* _What is needed_: Print the following entries without any change.

═════ Given records

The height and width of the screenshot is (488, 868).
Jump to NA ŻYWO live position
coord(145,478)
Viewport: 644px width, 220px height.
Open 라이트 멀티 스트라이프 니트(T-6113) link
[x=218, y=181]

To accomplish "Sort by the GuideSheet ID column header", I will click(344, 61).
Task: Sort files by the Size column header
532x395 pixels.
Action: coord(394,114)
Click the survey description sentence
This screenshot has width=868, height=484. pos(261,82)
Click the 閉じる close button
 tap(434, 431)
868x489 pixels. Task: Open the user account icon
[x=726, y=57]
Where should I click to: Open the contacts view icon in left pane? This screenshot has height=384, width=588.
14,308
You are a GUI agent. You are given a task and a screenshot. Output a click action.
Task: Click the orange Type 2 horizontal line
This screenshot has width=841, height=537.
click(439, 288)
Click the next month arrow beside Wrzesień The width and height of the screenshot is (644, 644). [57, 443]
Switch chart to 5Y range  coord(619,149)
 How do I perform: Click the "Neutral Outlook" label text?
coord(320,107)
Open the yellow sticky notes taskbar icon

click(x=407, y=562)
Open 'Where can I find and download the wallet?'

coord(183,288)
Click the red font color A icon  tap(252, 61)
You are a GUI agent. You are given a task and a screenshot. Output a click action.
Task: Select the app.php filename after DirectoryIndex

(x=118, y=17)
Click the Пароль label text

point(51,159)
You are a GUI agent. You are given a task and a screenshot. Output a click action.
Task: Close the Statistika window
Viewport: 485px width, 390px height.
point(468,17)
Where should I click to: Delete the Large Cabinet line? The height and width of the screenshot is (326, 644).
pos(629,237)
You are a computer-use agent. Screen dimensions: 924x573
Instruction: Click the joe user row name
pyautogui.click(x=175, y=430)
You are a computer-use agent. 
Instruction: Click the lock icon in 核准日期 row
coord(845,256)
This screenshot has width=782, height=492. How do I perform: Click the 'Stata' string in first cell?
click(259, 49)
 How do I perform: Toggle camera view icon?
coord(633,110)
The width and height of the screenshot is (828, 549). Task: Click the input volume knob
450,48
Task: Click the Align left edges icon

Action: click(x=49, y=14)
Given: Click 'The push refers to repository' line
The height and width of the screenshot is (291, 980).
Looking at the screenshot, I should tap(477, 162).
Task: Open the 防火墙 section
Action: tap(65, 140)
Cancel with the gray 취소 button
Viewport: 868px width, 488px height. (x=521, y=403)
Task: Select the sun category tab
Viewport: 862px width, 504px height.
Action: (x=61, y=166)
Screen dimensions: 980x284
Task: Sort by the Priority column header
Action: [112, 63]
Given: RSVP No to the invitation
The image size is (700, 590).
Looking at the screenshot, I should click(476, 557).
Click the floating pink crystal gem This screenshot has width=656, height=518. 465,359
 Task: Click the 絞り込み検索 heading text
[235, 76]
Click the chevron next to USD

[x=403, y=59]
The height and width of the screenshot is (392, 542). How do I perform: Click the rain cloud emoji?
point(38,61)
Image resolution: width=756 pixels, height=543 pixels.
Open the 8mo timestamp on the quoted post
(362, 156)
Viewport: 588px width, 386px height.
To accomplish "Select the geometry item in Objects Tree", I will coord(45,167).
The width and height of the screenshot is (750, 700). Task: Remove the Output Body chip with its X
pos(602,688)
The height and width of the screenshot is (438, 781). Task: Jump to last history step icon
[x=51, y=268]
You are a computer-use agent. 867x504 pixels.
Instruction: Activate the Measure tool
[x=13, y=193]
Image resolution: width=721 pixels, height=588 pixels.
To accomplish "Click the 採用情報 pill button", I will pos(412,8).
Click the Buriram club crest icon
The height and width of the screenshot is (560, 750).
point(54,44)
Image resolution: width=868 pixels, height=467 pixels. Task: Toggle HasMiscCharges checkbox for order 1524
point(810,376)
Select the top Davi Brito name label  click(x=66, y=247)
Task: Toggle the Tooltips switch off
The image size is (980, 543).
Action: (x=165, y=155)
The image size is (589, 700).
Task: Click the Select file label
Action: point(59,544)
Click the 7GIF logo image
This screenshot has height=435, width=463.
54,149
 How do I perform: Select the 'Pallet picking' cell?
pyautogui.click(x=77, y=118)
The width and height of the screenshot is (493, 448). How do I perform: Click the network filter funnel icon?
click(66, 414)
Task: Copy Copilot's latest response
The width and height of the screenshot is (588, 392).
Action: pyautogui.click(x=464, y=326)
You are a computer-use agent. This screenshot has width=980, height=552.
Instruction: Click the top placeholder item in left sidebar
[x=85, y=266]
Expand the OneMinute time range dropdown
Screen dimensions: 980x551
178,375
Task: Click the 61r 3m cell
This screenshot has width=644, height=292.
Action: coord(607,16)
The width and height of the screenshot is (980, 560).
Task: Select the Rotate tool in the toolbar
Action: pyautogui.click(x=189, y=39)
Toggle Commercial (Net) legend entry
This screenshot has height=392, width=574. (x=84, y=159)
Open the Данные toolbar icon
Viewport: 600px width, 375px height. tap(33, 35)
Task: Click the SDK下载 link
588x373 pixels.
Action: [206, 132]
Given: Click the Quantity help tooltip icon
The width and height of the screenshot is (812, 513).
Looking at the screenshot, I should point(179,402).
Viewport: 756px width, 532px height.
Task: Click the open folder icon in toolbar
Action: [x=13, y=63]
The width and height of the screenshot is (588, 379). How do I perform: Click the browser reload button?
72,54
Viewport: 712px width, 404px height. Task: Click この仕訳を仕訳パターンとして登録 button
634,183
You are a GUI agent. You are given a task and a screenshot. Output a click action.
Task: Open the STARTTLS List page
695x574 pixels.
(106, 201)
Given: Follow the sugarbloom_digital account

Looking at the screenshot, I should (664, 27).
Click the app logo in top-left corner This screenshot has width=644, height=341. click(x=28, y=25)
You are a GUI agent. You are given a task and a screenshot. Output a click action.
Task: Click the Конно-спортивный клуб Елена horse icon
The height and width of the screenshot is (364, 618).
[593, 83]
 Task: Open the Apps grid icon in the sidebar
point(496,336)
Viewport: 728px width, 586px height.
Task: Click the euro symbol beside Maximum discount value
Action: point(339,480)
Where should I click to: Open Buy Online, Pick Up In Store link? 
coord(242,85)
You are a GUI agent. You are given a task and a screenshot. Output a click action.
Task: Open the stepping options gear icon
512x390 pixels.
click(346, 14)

══════════

* _Solution to this exercise_:
The height and width of the screenshot is (488, 868).
Jump to NA ŻYWO live position
coord(145,478)
Viewport: 644px width, 220px height.
Open 라이트 멀티 스트라이프 니트(T-6113) link
[x=218, y=181]

To accomplish "Sort by the GuideSheet ID column header", I will click(344, 61).
Task: Sort files by the Size column header
532x395 pixels.
Action: coord(394,114)
Click the survey description sentence
This screenshot has width=868, height=484. pos(261,82)
Click the 閉じる close button
 tap(434, 431)
868x489 pixels. Task: Open the user account icon
[x=726, y=57]
Where should I click to: Open the contacts view icon in left pane? This screenshot has height=384, width=588.
14,308
You are a GUI agent. You are given a task and a screenshot. Output a click action.
Task: Click the orange Type 2 horizontal line
This screenshot has width=841, height=537.
click(439, 288)
Click the next month arrow beside Wrzesień The width and height of the screenshot is (644, 644). [57, 443]
Switch chart to 5Y range  coord(619,149)
 How do I perform: Click the "Neutral Outlook" label text?
coord(320,107)
Open the yellow sticky notes taskbar icon

click(x=407, y=562)
Open 'Where can I find and download the wallet?'

coord(183,288)
Click the red font color A icon  tap(252, 61)
You are a GUI agent. You are given a task and a screenshot. Output a click action.
Task: Select the app.php filename after DirectoryIndex

(x=118, y=17)
Click the Пароль label text

point(51,159)
You are a GUI agent. You are given a task and a screenshot. Output a click action.
Task: Close the Statistika window
Viewport: 485px width, 390px height.
point(468,17)
Where should I click to: Delete the Large Cabinet line? The height and width of the screenshot is (326, 644).
pos(629,237)
You are a computer-use agent. Screen dimensions: 924x573
Instruction: Click the joe user row name
pyautogui.click(x=175, y=430)
You are a computer-use agent. 
Instruction: Click the lock icon in 核准日期 row
coord(845,256)
This screenshot has width=782, height=492. How do I perform: Click the 'Stata' string in first cell?
click(259, 49)
 How do I perform: Toggle camera view icon?
coord(633,110)
The width and height of the screenshot is (828, 549). Task: Click the input volume knob
450,48
Task: Click the Align left edges icon

Action: click(x=49, y=14)
Given: Click 'The push refers to repository' line
The height and width of the screenshot is (291, 980).
Looking at the screenshot, I should tap(477, 162).
Task: Open the 防火墙 section
Action: tap(65, 140)
Cancel with the gray 취소 button
Viewport: 868px width, 488px height. (x=521, y=403)
Task: Select the sun category tab
Viewport: 862px width, 504px height.
Action: (x=61, y=166)
Screen dimensions: 980x284
Task: Sort by the Priority column header
Action: [112, 63]
Given: RSVP No to the invitation
The image size is (700, 590).
Looking at the screenshot, I should click(476, 557).
Click the floating pink crystal gem This screenshot has width=656, height=518. 465,359
 Task: Click the 絞り込み検索 heading text
[235, 76]
Click the chevron next to USD

[x=403, y=59]
The height and width of the screenshot is (392, 542). How do I perform: Click the rain cloud emoji?
point(38,61)
Image resolution: width=756 pixels, height=543 pixels.
Open the 8mo timestamp on the quoted post
(362, 156)
Viewport: 588px width, 386px height.
To accomplish "Select the geometry item in Objects Tree", I will coord(45,167).
The width and height of the screenshot is (750, 700). Task: Remove the Output Body chip with its X
pos(602,688)
The height and width of the screenshot is (438, 781). Task: Jump to last history step icon
[x=51, y=268]
You are a computer-use agent. 867x504 pixels.
Instruction: Activate the Measure tool
[x=13, y=193]
Image resolution: width=721 pixels, height=588 pixels.
To accomplish "Click the 採用情報 pill button", I will pos(412,8).
Click the Buriram club crest icon
The height and width of the screenshot is (560, 750).
point(54,44)
Image resolution: width=868 pixels, height=467 pixels. Task: Toggle HasMiscCharges checkbox for order 1524
point(810,376)
Select the top Davi Brito name label  click(x=66, y=247)
Task: Toggle the Tooltips switch off
The image size is (980, 543).
Action: (x=165, y=155)
The image size is (589, 700).
Task: Click the Select file label
Action: point(59,544)
Click the 7GIF logo image
This screenshot has height=435, width=463.
54,149
 How do I perform: Select the 'Pallet picking' cell?
pyautogui.click(x=77, y=118)
The width and height of the screenshot is (493, 448). How do I perform: Click the network filter funnel icon?
click(66, 414)
Task: Copy Copilot's latest response
The width and height of the screenshot is (588, 392).
Action: pyautogui.click(x=464, y=326)
You are a computer-use agent. This screenshot has width=980, height=552.
Instruction: Click the top placeholder item in left sidebar
[x=85, y=266]
Expand the OneMinute time range dropdown
Screen dimensions: 980x551
178,375
Task: Click the 61r 3m cell
This screenshot has width=644, height=292.
Action: coord(607,16)
The width and height of the screenshot is (980, 560).
Task: Select the Rotate tool in the toolbar
Action: pyautogui.click(x=189, y=39)
Toggle Commercial (Net) legend entry
This screenshot has height=392, width=574. (x=84, y=159)
Open the Данные toolbar icon
Viewport: 600px width, 375px height. tap(33, 35)
Task: Click the SDK下载 link
588x373 pixels.
Action: [206, 132]
Given: Click the Quantity help tooltip icon
The width and height of the screenshot is (812, 513).
Looking at the screenshot, I should point(179,402).
Viewport: 756px width, 532px height.
Task: Click the open folder icon in toolbar
Action: [x=13, y=63]
The width and height of the screenshot is (588, 379). How do I perform: Click the browser reload button?
72,54
Viewport: 712px width, 404px height. Task: Click この仕訳を仕訳パターンとして登録 button
634,183
You are a GUI agent. You are given a task and a screenshot. Output a click action.
Task: Open the STARTTLS List page
695x574 pixels.
(106, 201)
Given: Follow the sugarbloom_digital account

Looking at the screenshot, I should (664, 27).
Click the app logo in top-left corner This screenshot has width=644, height=341. click(x=28, y=25)
You are a GUI agent. You are given a task and a screenshot. Output a click action.
Task: Click the Конно-спортивный клуб Елена horse icon
The height and width of the screenshot is (364, 618).
[593, 83]
 Task: Open the Apps grid icon in the sidebar
point(496,336)
Viewport: 728px width, 586px height.
Task: Click the euro symbol beside Maximum discount value
Action: point(339,480)
Where should I click to: Open Buy Online, Pick Up In Store link? 
coord(242,85)
You are a GUI agent. You are given a task and a screenshot. Output a click action.
Task: Open the stepping options gear icon
512x390 pixels.
click(346, 14)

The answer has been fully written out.